I had my little girl last April. I accidentally got caught out while on contraception when she was 9 weeks old. So now ds is almost here. I don't even feel like a good mom to my daughter never mind another so I've really considered adoption for him to give him the best life. Although it'd kill me, I love my children. I just feel like I'm not in the best place to even give my daughter what she needs.
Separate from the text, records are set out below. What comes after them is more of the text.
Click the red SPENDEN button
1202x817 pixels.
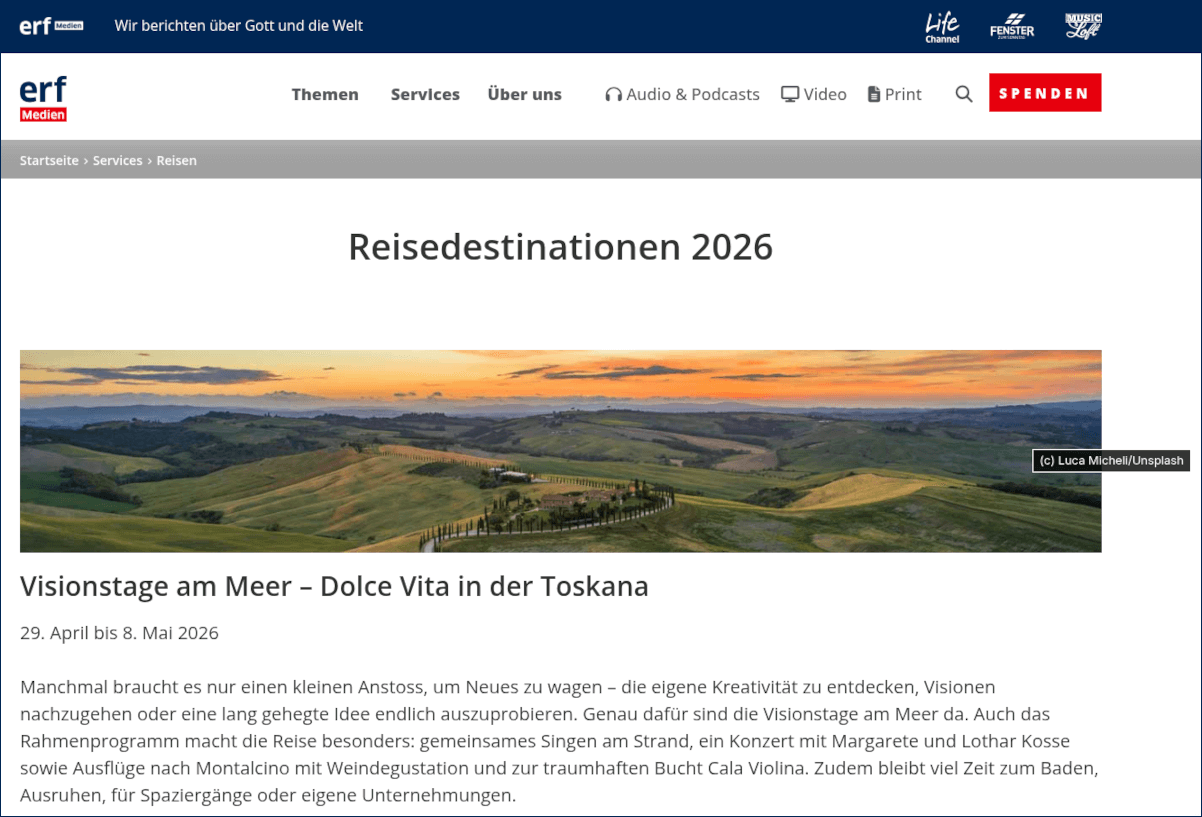click(x=1044, y=91)
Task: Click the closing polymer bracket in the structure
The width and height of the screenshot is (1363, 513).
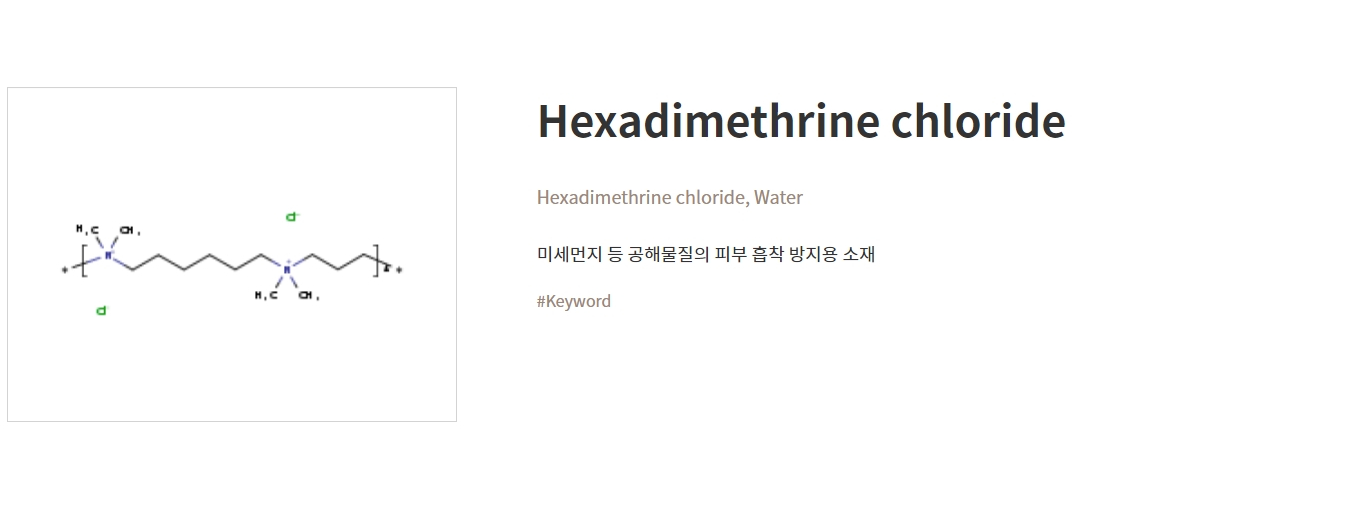Action: coord(377,261)
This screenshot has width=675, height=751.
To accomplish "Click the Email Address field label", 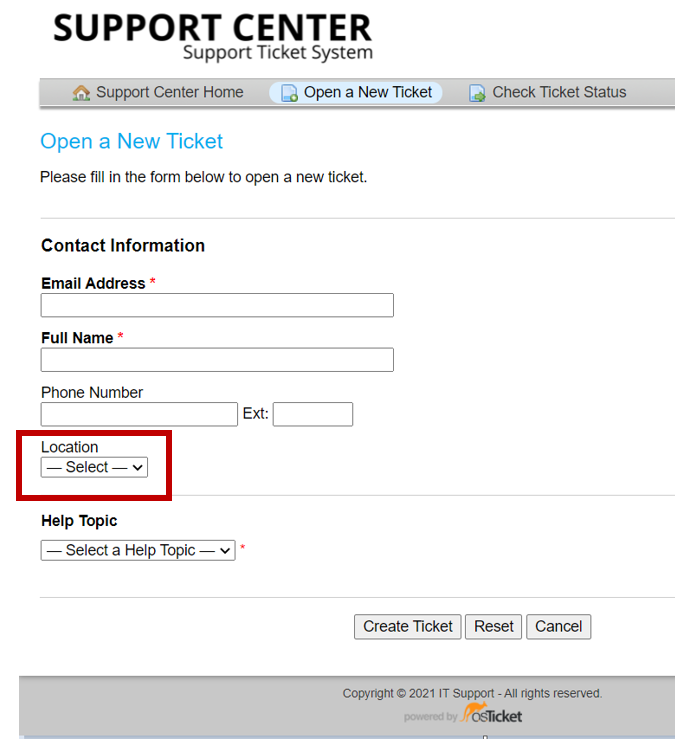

My dp is jobless and useless. Doesn't help around the home. Doesn't help me with bills. Nothing. I'd love to give up work now due to sciatica in this pregnancy but I need all the overtime I can get to pay off the debt we got into for his Christmas present. (at the time he had a job and got fired a week after) so I got buggar all but a hefty debt to pay off. I've thankfully managed to cunjure up enough to buy bottles etc and clothes for him and replace a few of my dds which have been ruined from diarrhea. I've gone without and dp is sat there on his arse complaining at me he feels ill and wants another game. You wouldn't believe I was talking about an almost 30 year old would you?
Anyway. I feel worthless. I loose my rag and snap and it was at my dd earlier and I feel like I'm not a good mom to her. She's my pride and joy and I do everything I can for her.
I just feel shit. I have no money cause it goes on my children and I'm in desperate need for a bra. But even if I did have money, I couldn't justify it to myself anymore because I don't deserve it. I don't feel nice anymore about myself or like I want to go outside. I don't want to see people. I just stay at home and clean up dps massive mess even when I've worked all day and I'm aching terrible from rheumatoid arthritis. I have no help and this just makes me think asking him would be unreasonable as he has a huge tantrum over it cause he's 'busy' on a game. He's always 'busy'.
I need to see a doctor I think but i think they'd just class me insane for wanting to throw myself down the stairs occasionally. Of course I never would. But I just feel like I could.